WORK TASK:
Return nothing but the lines from the line containing "Viewport: 380px width, 216px" through the last line of the records, reproduced exactly.

RECORDS FOR THIS TASK:
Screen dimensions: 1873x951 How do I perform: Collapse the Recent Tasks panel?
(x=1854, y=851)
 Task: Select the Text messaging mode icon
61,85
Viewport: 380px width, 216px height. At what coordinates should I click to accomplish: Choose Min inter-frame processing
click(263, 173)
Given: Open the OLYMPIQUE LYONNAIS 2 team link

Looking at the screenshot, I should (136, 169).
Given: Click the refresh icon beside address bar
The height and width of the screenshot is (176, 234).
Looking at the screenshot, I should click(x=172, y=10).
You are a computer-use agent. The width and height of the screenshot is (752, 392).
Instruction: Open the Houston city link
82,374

OUTPUT FOR THIS EXERCISE:
Viewport: 380px width, 216px height. At what coordinates should I click to accomplish: Choose Min inter-frame processing
click(263, 173)
Given: Open the OLYMPIQUE LYONNAIS 2 team link

Looking at the screenshot, I should (136, 169).
Given: Click the refresh icon beside address bar
The height and width of the screenshot is (176, 234).
Looking at the screenshot, I should click(x=172, y=10).
You are a computer-use agent. The width and height of the screenshot is (752, 392).
Instruction: Open the Houston city link
82,374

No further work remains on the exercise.